The task => For every entry below, retype it exactly as it reads.

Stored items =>
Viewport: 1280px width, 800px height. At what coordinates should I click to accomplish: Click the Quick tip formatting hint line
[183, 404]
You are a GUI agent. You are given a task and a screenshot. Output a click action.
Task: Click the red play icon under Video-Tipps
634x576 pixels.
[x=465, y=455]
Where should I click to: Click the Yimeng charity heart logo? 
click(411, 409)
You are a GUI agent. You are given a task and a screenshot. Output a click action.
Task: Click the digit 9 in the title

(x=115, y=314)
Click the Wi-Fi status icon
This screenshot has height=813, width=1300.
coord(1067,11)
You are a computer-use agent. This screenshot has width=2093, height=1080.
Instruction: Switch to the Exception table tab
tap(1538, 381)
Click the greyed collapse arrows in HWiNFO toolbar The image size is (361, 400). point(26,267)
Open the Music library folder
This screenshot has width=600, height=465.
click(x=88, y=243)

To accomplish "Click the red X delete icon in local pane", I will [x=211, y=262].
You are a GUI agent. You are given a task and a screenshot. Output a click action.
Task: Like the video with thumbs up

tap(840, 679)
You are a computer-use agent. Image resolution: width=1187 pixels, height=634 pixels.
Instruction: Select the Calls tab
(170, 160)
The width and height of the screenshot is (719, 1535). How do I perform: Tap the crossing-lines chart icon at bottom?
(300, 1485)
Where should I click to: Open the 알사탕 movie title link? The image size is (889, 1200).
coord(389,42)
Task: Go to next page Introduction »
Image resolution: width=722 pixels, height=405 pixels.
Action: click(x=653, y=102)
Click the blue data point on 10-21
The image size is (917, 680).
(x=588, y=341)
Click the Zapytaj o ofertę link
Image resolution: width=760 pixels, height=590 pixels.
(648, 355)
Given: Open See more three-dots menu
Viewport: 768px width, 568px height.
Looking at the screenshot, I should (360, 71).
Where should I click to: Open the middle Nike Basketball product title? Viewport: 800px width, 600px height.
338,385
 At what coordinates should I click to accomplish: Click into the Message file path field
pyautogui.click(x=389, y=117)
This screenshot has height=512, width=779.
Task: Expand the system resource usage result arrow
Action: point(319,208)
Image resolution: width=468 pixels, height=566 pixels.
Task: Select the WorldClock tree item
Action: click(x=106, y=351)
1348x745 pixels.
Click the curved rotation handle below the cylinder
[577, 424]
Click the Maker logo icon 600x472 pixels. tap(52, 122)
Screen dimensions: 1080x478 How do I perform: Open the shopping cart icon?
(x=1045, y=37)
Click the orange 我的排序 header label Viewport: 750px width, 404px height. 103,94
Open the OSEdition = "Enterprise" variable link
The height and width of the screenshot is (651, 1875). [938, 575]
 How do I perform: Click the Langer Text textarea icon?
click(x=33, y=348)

Your response =>
Viewport: 1280px width, 800px height. At what coordinates should I click to accomplish: Click the Quick tip formatting hint line
[183, 404]
You are a GUI agent. You are given a task and a screenshot. Output a click action.
Task: Click the red play icon under Video-Tipps
634x576 pixels.
[x=465, y=455]
Where should I click to: Click the Yimeng charity heart logo? 
click(411, 409)
You are a GUI agent. You are given a task and a screenshot. Output a click action.
Task: Click the digit 9 in the title

(x=115, y=314)
Click the Wi-Fi status icon
This screenshot has height=813, width=1300.
coord(1067,11)
You are a computer-use agent. This screenshot has width=2093, height=1080.
Instruction: Switch to the Exception table tab
tap(1538, 381)
Click the greyed collapse arrows in HWiNFO toolbar The image size is (361, 400). point(26,267)
Open the Music library folder
This screenshot has width=600, height=465.
click(x=88, y=243)

To accomplish "Click the red X delete icon in local pane", I will [x=211, y=262].
You are a GUI agent. You are given a task and a screenshot. Output a click action.
Task: Like the video with thumbs up

tap(840, 679)
You are a computer-use agent. Image resolution: width=1187 pixels, height=634 pixels.
Instruction: Select the Calls tab
(170, 160)
The width and height of the screenshot is (719, 1535). How do I perform: Tap the crossing-lines chart icon at bottom?
(300, 1485)
Where should I click to: Open the 알사탕 movie title link? The image size is (889, 1200).
coord(389,42)
Task: Go to next page Introduction »
Image resolution: width=722 pixels, height=405 pixels.
Action: click(x=653, y=102)
Click the blue data point on 10-21
The image size is (917, 680).
(x=588, y=341)
Click the Zapytaj o ofertę link
Image resolution: width=760 pixels, height=590 pixels.
(648, 355)
Given: Open See more three-dots menu
Viewport: 768px width, 568px height.
Looking at the screenshot, I should (360, 71).
Where should I click to: Open the middle Nike Basketball product title? Viewport: 800px width, 600px height.
338,385
 At what coordinates should I click to accomplish: Click into the Message file path field
pyautogui.click(x=389, y=117)
This screenshot has height=512, width=779.
Task: Expand the system resource usage result arrow
Action: point(319,208)
Image resolution: width=468 pixels, height=566 pixels.
Task: Select the WorldClock tree item
Action: click(x=106, y=351)
1348x745 pixels.
Click the curved rotation handle below the cylinder
[577, 424]
Click the Maker logo icon 600x472 pixels. tap(52, 122)
Screen dimensions: 1080x478 How do I perform: Open the shopping cart icon?
(x=1045, y=37)
Click the orange 我的排序 header label Viewport: 750px width, 404px height. 103,94
Open the OSEdition = "Enterprise" variable link
The height and width of the screenshot is (651, 1875). [938, 575]
 How do I perform: Click the Langer Text textarea icon?
click(x=33, y=348)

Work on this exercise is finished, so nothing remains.